What you should do: Copy word for word the stretch of lines from the very first one through the line containing "Looking at the", and leave the pictures out.

Entries provided:

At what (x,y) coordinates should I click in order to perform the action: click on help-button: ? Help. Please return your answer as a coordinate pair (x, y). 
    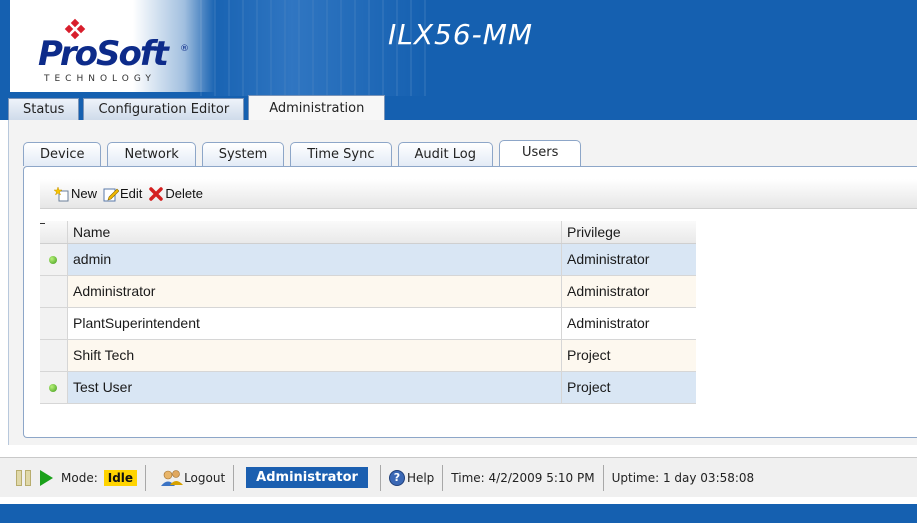
    Looking at the image, I should click on (412, 478).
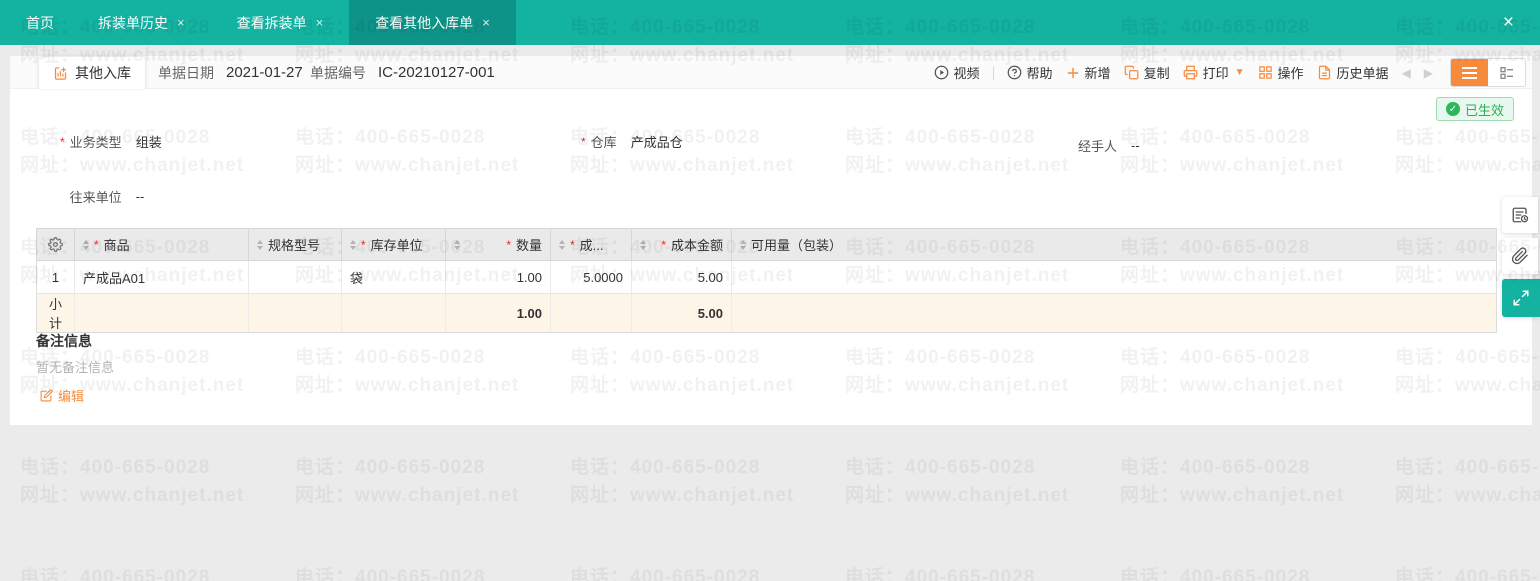  Describe the element at coordinates (148, 142) in the screenshot. I see `biz-type-value: 组装` at that location.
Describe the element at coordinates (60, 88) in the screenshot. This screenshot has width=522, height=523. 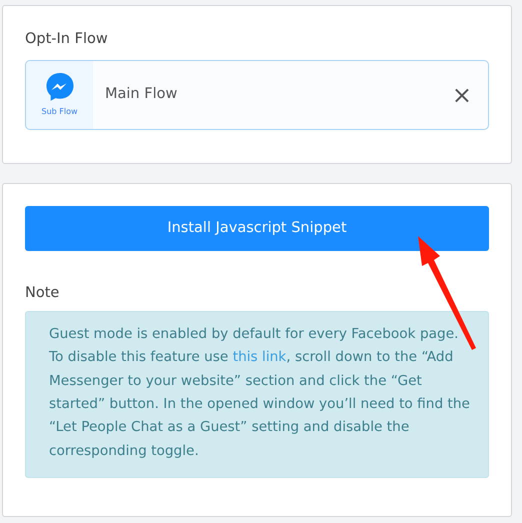
I see `messenger-icon` at that location.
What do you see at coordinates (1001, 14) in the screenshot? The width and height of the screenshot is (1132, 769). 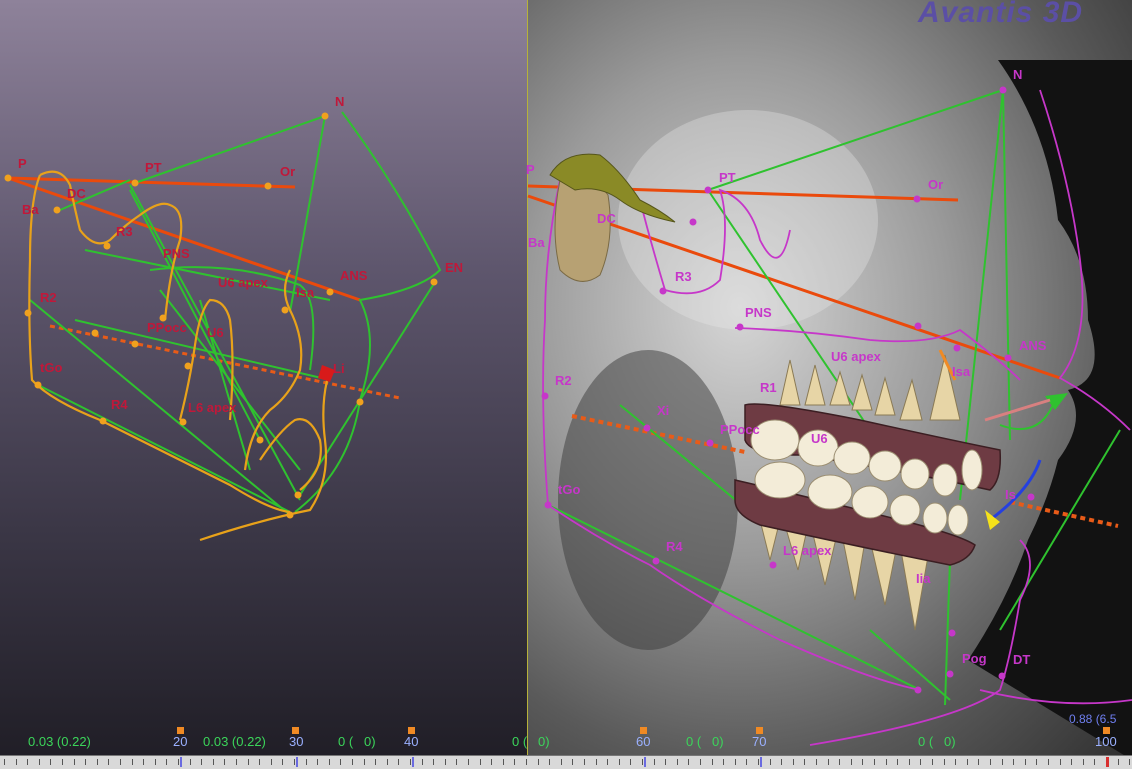 I see `brand-logo: Avantis 3D` at bounding box center [1001, 14].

Solved problem:
At what (x,y) coordinates should I click in order to perform the action: click on help-button: ? Help. Please return your answer as a coordinate pair (x, y). 
    Looking at the image, I should click on (412, 478).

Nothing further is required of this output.